* TASK: In the entries that follow, locate the line with "Waploaded List (52, 2102)", then restate that line and all later lines exactly as they appear, leaving pictures out.

-----

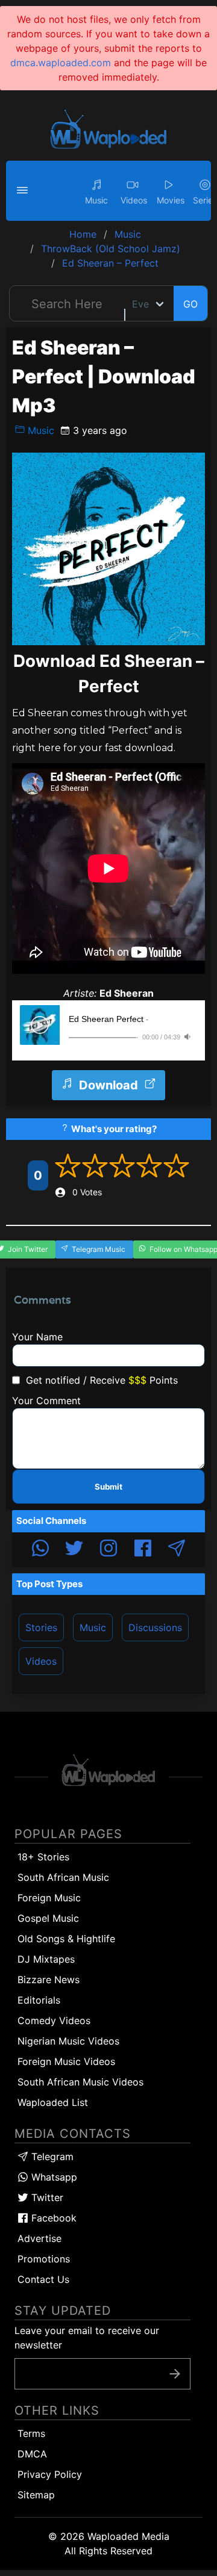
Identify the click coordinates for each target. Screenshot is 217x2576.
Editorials (38, 2000)
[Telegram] (176, 1549)
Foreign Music (49, 1898)
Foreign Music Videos (66, 2061)
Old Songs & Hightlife (66, 1939)
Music (39, 430)
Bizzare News (48, 1980)
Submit (108, 1486)
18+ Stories (43, 1857)
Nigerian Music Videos (68, 2041)
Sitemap (36, 2495)
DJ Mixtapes (46, 1959)
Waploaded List (52, 2102)
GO (190, 304)
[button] (24, 191)
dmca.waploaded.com (60, 63)
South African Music (63, 1877)
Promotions (43, 2259)
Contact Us (43, 2279)
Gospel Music (48, 1918)
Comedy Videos (53, 2020)
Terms (31, 2433)
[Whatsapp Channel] (40, 1549)
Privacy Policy (49, 2474)
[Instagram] (108, 1549)
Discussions (155, 1627)
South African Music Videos (80, 2082)
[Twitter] (74, 1549)
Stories (41, 1627)
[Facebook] (143, 1549)
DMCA (32, 2454)
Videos (41, 1661)
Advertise (39, 2238)
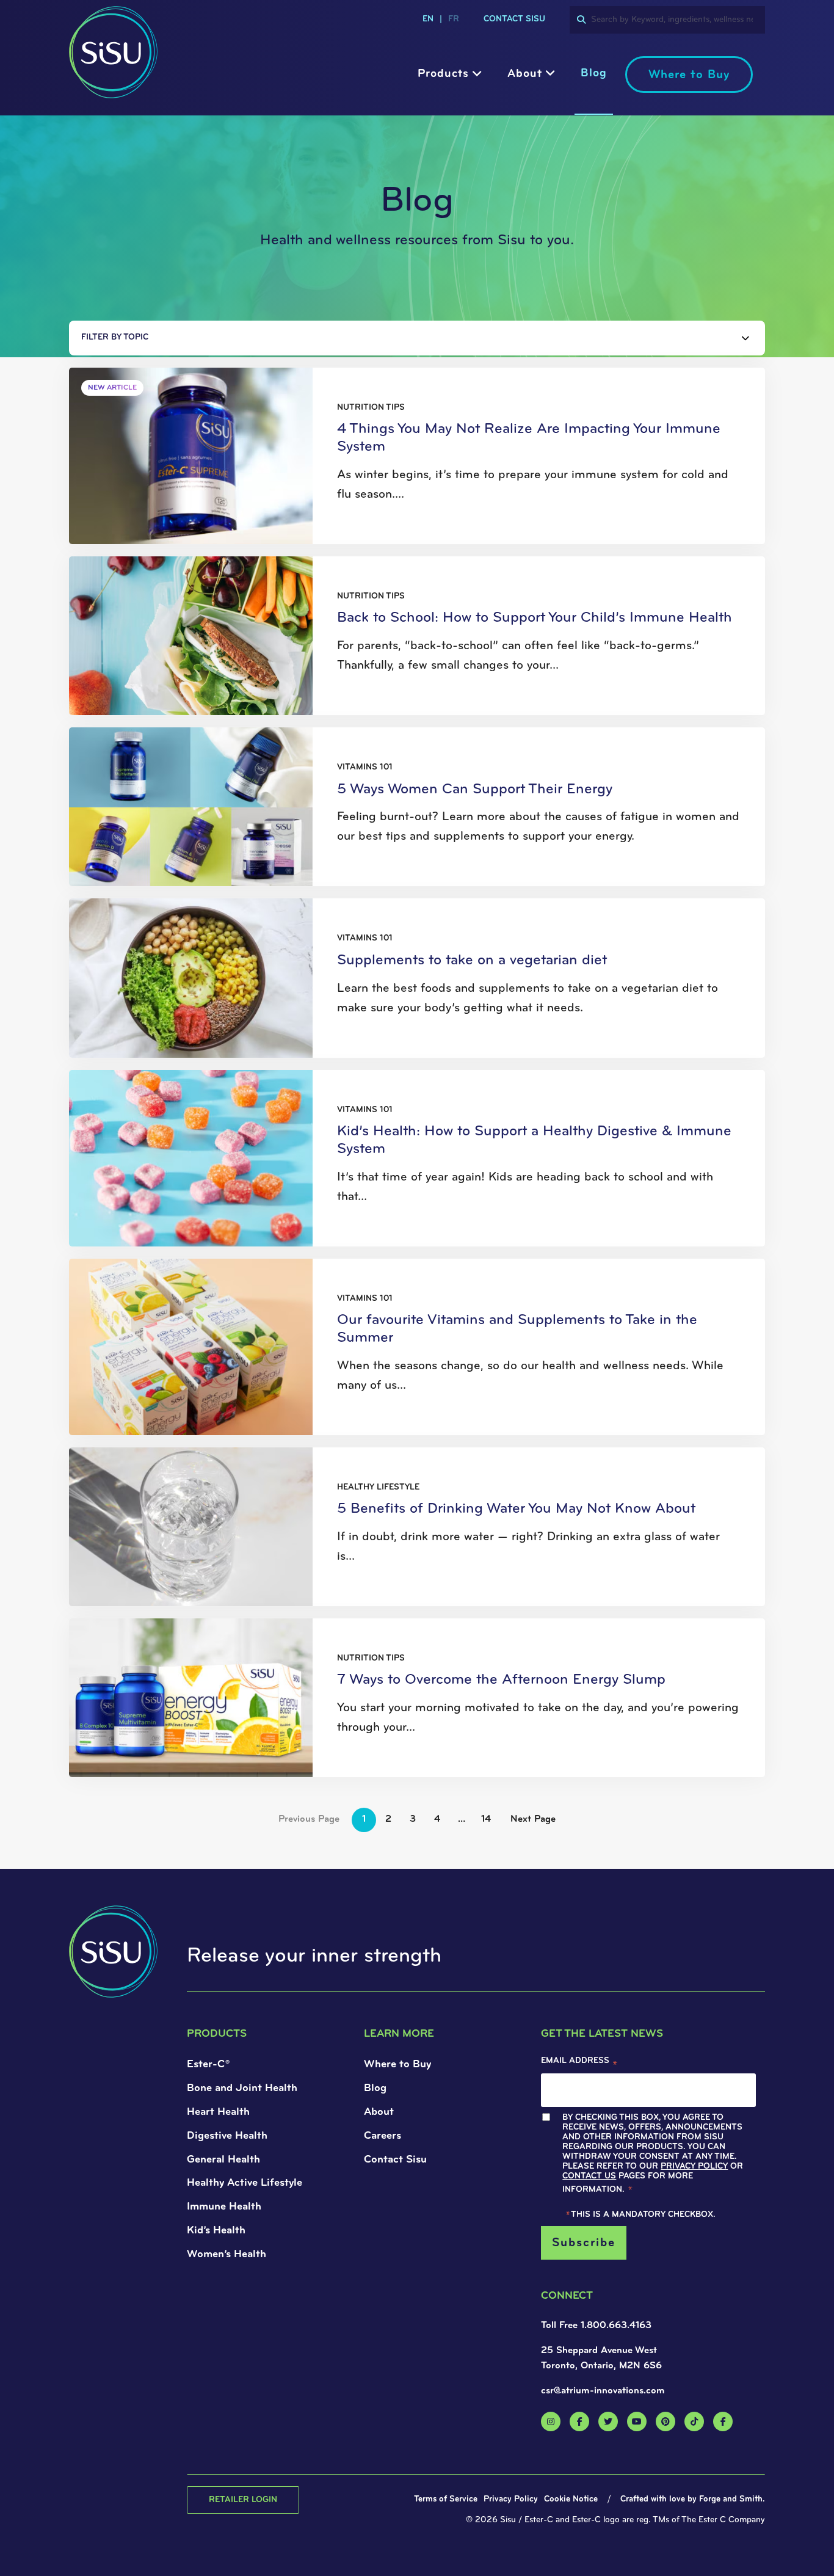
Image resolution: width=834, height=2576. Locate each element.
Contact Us (225, 1362)
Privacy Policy (295, 1352)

-----

* SOLVED EXERCISE:
Waploaded List (52, 2102)
GO (190, 304)
[button] (24, 191)
dmca.waploaded.com (60, 63)
South African Music (63, 1877)
Promotions (43, 2259)
Contact Us (43, 2279)
Gospel Music (48, 1918)
Comedy Videos (53, 2020)
Terms (31, 2433)
[Whatsapp Channel] (40, 1549)
Privacy Policy (49, 2474)
[Instagram] (108, 1549)
Discussions (155, 1627)
South African Music Videos (80, 2082)
[Twitter] (74, 1549)
Stories (41, 1627)
[Facebook] (143, 1549)
DMCA (32, 2454)
Videos (41, 1661)
Advertise (39, 2238)
Image resolution: width=834, height=2576. Locate each element.
Contact Us (225, 1362)
Privacy Policy (295, 1352)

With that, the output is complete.